The rest of the world has just woken up to the fact that they have allowed China to control them.
Just-in-time-inventory is a bit like many failed financial products/schemes - it depends on many assumptions. When any one of the assumptions fails then a domino effect ensues.
Global tourism is worth just over 10% of global GDP - it has just dropped close to 1/20th of what it was.
The multiplier effect (eg airline staff laid off/on unpaid leave) is between 3 to 5 times depending on the country. Taxis at the airports/ports lose trade, the petrol they would have bought is no more, the car wash places loses trade, the lost earnings of the taxi driver see them cut back...
Now think about the dry cleaners etc etc.
Australia is the most reliant country in the world on China, and is seen as the global play on growth. But we're also very heavily dependent on both tourism & 'exporting education' aka foreign students in Australia.

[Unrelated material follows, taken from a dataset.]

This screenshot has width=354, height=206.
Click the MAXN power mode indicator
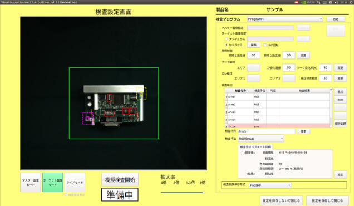[x=311, y=2]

Does the term '3 strikes and you're out' resonate.
Australia also has the highest (or 2nd highest depending on the source) personal debt (love those mortgages), and supposedly (ACOSS survey) 3 out of 4 households having less than $1,000 in savings.
Perfect storm has hit just at the time when it could be argued that we have the poorest set of politicians in Govt & Opposition at every level in Australia AND at the time when we've got the lowest level of trust in them (Sport Rorts, Regional Recovery Funds, illegal political donations, unsolicited proposals reaping billions for developers at the community's expense etc etc).
DESPITE having the biggest boost in exports in modern Australian history - we did not have a big enough TRADE surplus to pay 30% of the interest on our existing foreign debt AKA we went further backwards. Indeed the more LPG we export the worse our overseas debt becomes due to the 'structuring' of the Qld LPG finances.
A favourite expression doing the rounds in 1987, "Never try catching a falling knife"
Perhaps the 'can' cannot be kicked down the road any further?
Typically over 90 cents in every dollar spent in retail goes overseas, so just as the cash splash back in the GFC saw sales of big screen TVs increase 3 fold and keep many Chinese factories going - the latest version will likely have a similar but different effect. Possibly not big screen TVs but spent on anything other than fresh F&V or meat and it will be at least 80 cents per dollar overseas.
Given the high degree of overseas overship of food brands these days - it may be worse. I deliberately left out increased alcohol sales as that is even worse.